Distribution of file formats on european physics server
Research within the scope of the DFN Project
EPRINT
Günter Rohen
Fachbereich Physik
Universität Oldenburg
Oldenburg, Tue Nov 11 14:23:09 CET 1997
The insanely fast development of the computer technology, particularly within
the data transfer, unforunately that means a certain confusion.
It is difficult to say, on what position of development we are here.
Whithin such a dynamically increasing branch of information technology
it is extremely important to know the state of development. Predicts and on
these based settings of the course at the concept planning could be realised. A
forseeing and forplanning concept supports a quality directed dynamic of the
development.
Within the scope of the German Research Net (DFN) project EPRINT such an
Investigation was done. EPRINT aspires to the examplary Arrangement of
a collection- and communicatorservices for preprints and other scientific and
specialist documents as well as the research of the optimal interlinking
distributed information systems.
The - at this time alternative - two concepts, first the concept of a central
preprint archive (like the preprint server at Los Alamos National Laboratory)
and the concept decentrale distributed gatherer and broker (Harvest)
Gatherer und Broker (Harvest) - should be connected. The gigantic requirement
of recources at the concept of the central server should be avoided and
minimalised by distributed mehtods.
One aim of EPRINT is the creation of decentral EPRINT Server, that should
collect publications. Specifically for this purpose matched search engines
should make the information accessible on the WWW.
Involved in this project are members of the universities Oldenburg,
Darmstadt, Augsburg und Halle.
The analysis of the Distribution of the files and formats on 150 servern in
european physikdepartments should be useful to a ballot of the search engines.
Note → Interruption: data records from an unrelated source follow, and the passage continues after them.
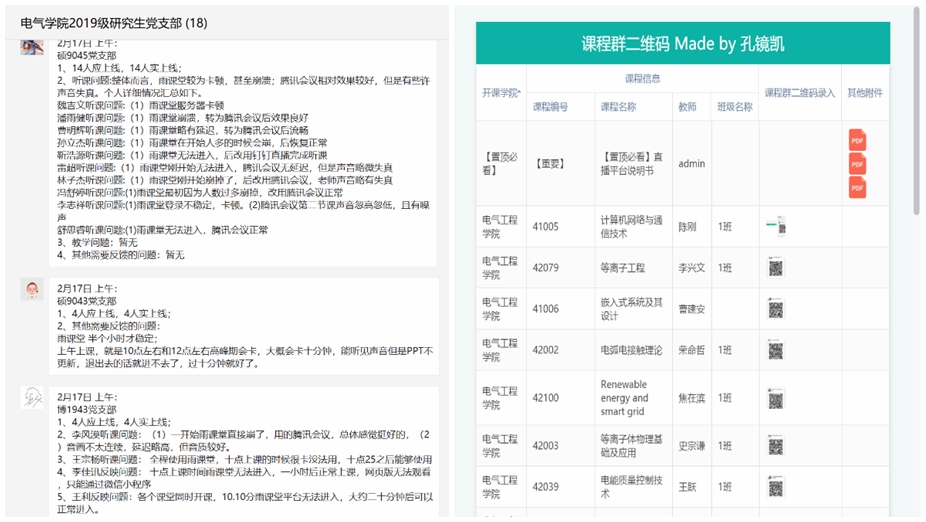This screenshot has height=522, width=926.
Task: Select the 等离子体物理基础及应用 course row
Action: (x=633, y=445)
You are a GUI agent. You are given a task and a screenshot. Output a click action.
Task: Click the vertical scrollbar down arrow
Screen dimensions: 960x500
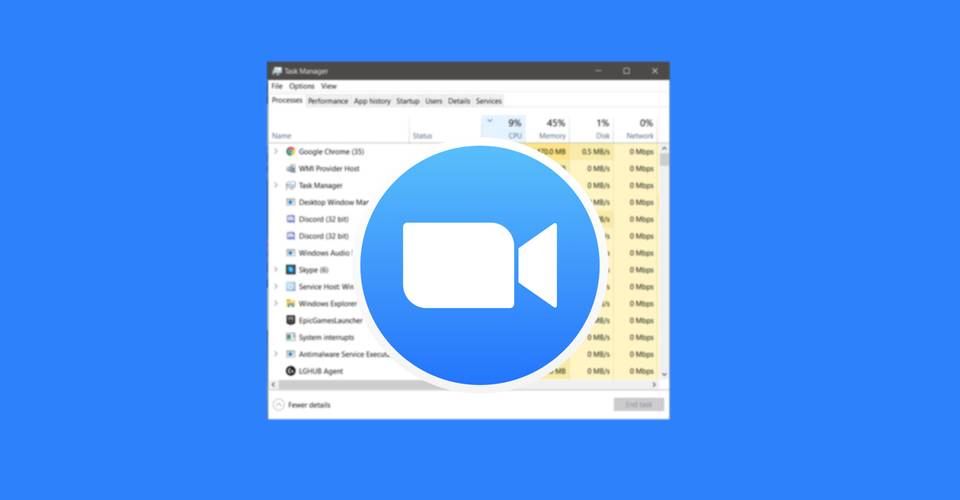pyautogui.click(x=665, y=373)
Popular search engines like Altavista a. o., that for example just have
slight search depth, are only suitable for the search of special scientific documents.
The depth ist here the number of links you got to pursue to get to the page
with the desired information.
Teh examplary analysis of the server in european physics departments should
also enable other people to create investigations to specialised search engines.
To analyse the structure of the offer of files on remoten servern a roboter was
programmed. A roboter is a programm, that pulls in
information independently. this roboter is a perl script, that
requires a United Recource Location (URL) as an input.
The porgramm loads a webpage by means of a helping programm (urlget). This page
is searched for links, the searched pages are loaded again. In this manner all
pages of a server are listed. A check routine causes the right counting.
So you have the knowledge of the public offered files. Then you can make
statements about the size of the server, about the depth structure and aboute
sformat structure.
150 server in european physics department were investigated. The server were selected from a list, that was built in scope of a not financially supported EU project of the IOK (Coorperation of physical societies for support of information und communication) . In this list all european physics departments are put back. For our investigation of the server at least one physics department of each county was selected. If a country has more than one server, more server were investigated. A list of the researched server and the results of the particular server were taken of at http://www.physik.uni-oldenburg.de/ ~eprint/netz/vorkommen.html. You can see here the format structure of the server in detail, for example the physics department server at Oldenburg in this figure.
How large are the server?
The figures show the size of the investigated server. More than 75 percent
of the server have got a file offering under 500, almost 40 percent
have only an offering under 100 files. Server with an offering from 500 until
1000 files are only represented with 18 percent.
Until this you can recognize a trend. The small server are often represented.
The big server with a file offering of more than 2000 do not follow this trend. 7 percent of
the server are big server, for example the server of physics department in Oldenburg and the
server of the Chalmers University Göteborg in sweden.
The huge number of little server is not be of heavy consequence. Almost the half of the file offering comes from the big servern.
You can see a maximum at the depth 6. For the most of the files the depth ist about 4 until 8. The last depth was 15 (physics department server at Darmstadt).
The share of files in html format is the biggest by far. Postscript, plain and dvi are
following behind.
The striking results are summarized in this chapter:
The results of the investigation provide information about the position. We know now, how the distribution of the document formats ist at this time. This investigationdid not research the development for the next future. Therefore it would be surely meaningful ot make an investigation at a later time. Then we can estimate the development and perhaps say something about the 'final' state of the server.